• EXERCISE PROMPT:
Change "five acts" to "five parts" in the review's passage from "Tom Hiney, Chandler's" to "The Long Goodbye.", and write out that revised passage.

··· PROVIDED TEXT ···

The Harper Collins edition costs twenty five pounds sterling and is a shoddily-bound disgrace; mine has fallen apart after a week.

THE RAYMOND CHANDLER PAPERS—
Selected Letters and Non-Fiction 1909-1959

Edited by Tom Hiney and Frank MacShane

Raymond Chandler married a woman he thought was seven years older than him. In fact, the twice-divorced Cissy was eighteen years Chandler's senior; when she died in 1954, after several years of illness, she was eighty-four to his sixty-six. Chandler drank heavily for most of his life, he was an insomniac, he changed address regularly and he either preferred or was obliged to keep his friends at a distance. Given this combination of melancholy circumstances, the hard-boiled novelist's compulsive letter-writing can be seen as a means of avoiding total isolation; at particularly bleak times the constant flow of correspondence may even have saved him from the abyss. Whatever the reasons, the results were sublime: witty, wise, relentlessly critical (of himself as much as others) and utterly unsentimental.

"Talking of agents, when I opened the morning paper last week I saw that it had finally happened: somebody shot one. It was probably for the wrong reasons, but it was a step in the right direction."

Tom Hiney, Chandler's most recent biographer and the principal editor of this volume (the late Frank MacShane edited a previous selection of the letters) has divided the material into five acts. Act One contains some youthful essays and some poetry, and is as awful as it sounds; Act Five deals with the depressing period following Cissy's death, when, after failing to kill himself with a gun, Chandler set about finishing the job off with a bottle. Acts Two to Four cover the vital years: the first pulp stories for that great hard-boiled academy, Black Mask magazine; the early novels, from The Big Sleep to The Lady in the Lake; the call from Hollywood to work with Billy Wilder on Double Indemnity, and the subsequent wealth and fame; the years of writer's block and then the final flowering with The Long Goodbye.

There is, inevitably, much on writers and writing, from the pithy—"Most writers have the egotism of actors with none of the good looks or charm"—to the practical—"The important thing is that there should be a space of time, say four hours a day at least, when a professional writer doesn't do anything else but write. He doesn't have to write... but he is not to do any other positive thing... Two very simple rules, a. you don't have to write. b. you can't do anything else. The rest comes of itself"—to the speculative—"Shakespeare would have done well in any generation. Alive today he would undoubtedly have directed motion pictures, plays and God knows what. If some people had called his work cheap (which some of it is), he wouldn't have cared a rap, because he would know that without some vulgarity there is no complete man. He would have hated refinement because it is always a withdrawal, a shrinking, and he was much too tough to shrink from anything."

··· DATASET EXCERPTS ···

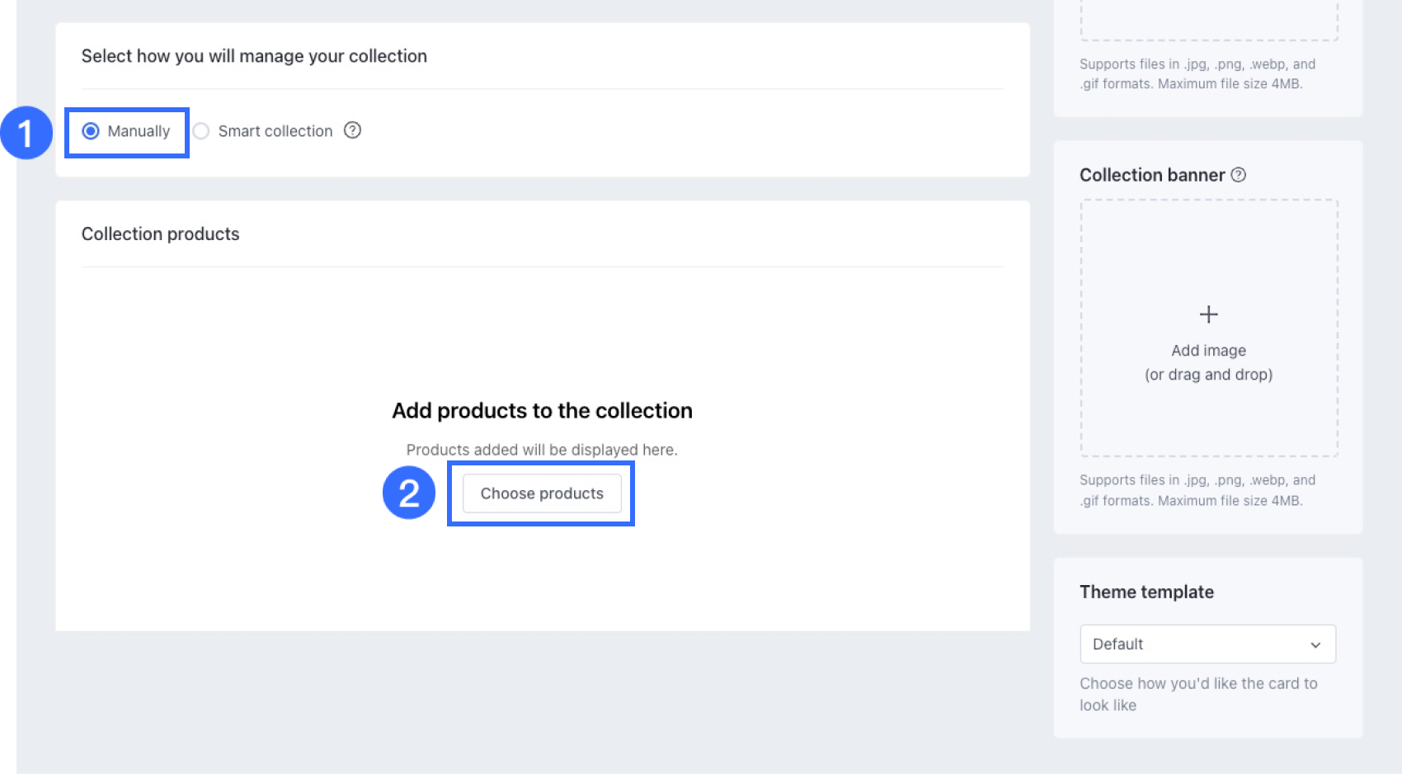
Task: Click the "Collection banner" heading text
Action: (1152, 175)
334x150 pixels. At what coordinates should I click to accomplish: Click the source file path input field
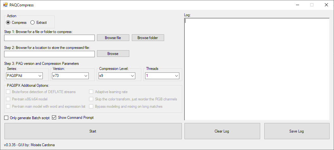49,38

···
··· DATASET EXCERPTS ···

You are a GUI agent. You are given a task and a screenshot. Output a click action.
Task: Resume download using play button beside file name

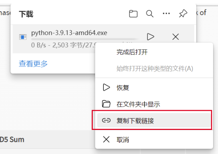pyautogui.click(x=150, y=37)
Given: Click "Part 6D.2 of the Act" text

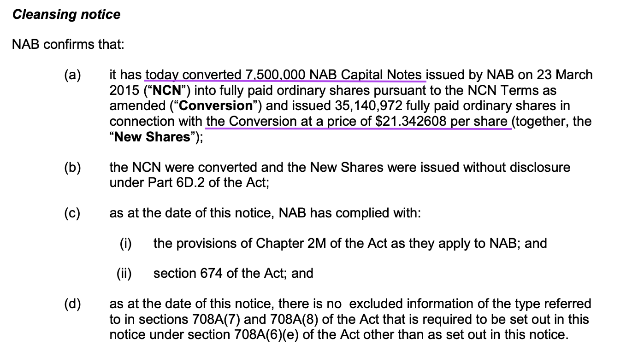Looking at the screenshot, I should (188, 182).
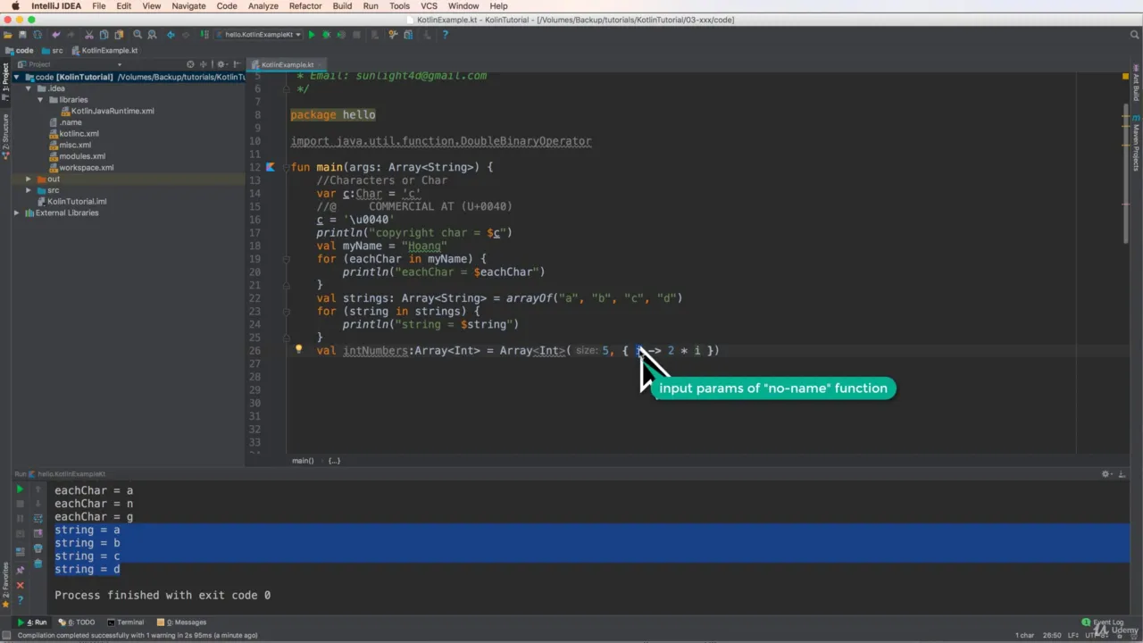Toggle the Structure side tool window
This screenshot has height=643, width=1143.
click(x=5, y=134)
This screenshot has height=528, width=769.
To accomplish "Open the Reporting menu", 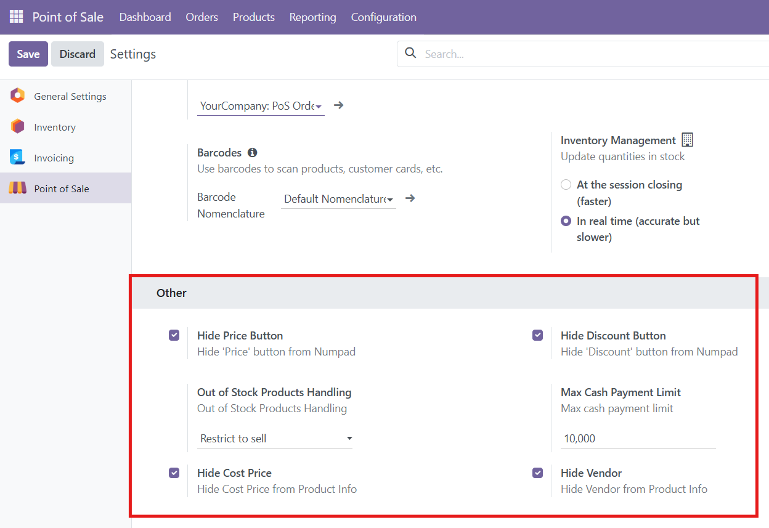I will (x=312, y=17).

···
··· DATASET EXCERPTS ···

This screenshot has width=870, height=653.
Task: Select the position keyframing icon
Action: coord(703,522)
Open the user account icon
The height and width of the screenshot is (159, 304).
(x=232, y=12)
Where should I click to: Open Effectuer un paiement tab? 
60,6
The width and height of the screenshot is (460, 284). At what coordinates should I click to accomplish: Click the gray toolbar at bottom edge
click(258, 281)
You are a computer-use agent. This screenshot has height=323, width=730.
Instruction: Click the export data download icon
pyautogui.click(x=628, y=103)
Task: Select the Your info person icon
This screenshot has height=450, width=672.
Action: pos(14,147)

···

• THE COMPLETED TASK:
Tom Hiney, Chandler's most recent biographer and the principal editor of this volume (the late Frank MacShane edited a previous selection of the letters) has divided the material into five parts. Act One contains some youthful essays and some poetry, and is as awful as it sounds; Act Five deals with the depressing period following Cissy's death, when, after failing to kill himself with a gun, Chandler set about finishing the job off with a bottle. Acts Two to Four cover the vital years: the first pulp stories for that great hard-boiled academy, Black Mask magazine; the early novels, from The Big Sleep to The Lady in the Lake; the call from Hollywood to work with Billy Wilder on Double Indemnity, and the subsequent wealth and fame; the years of writer's block and then the final flowering with The Long Goodbye.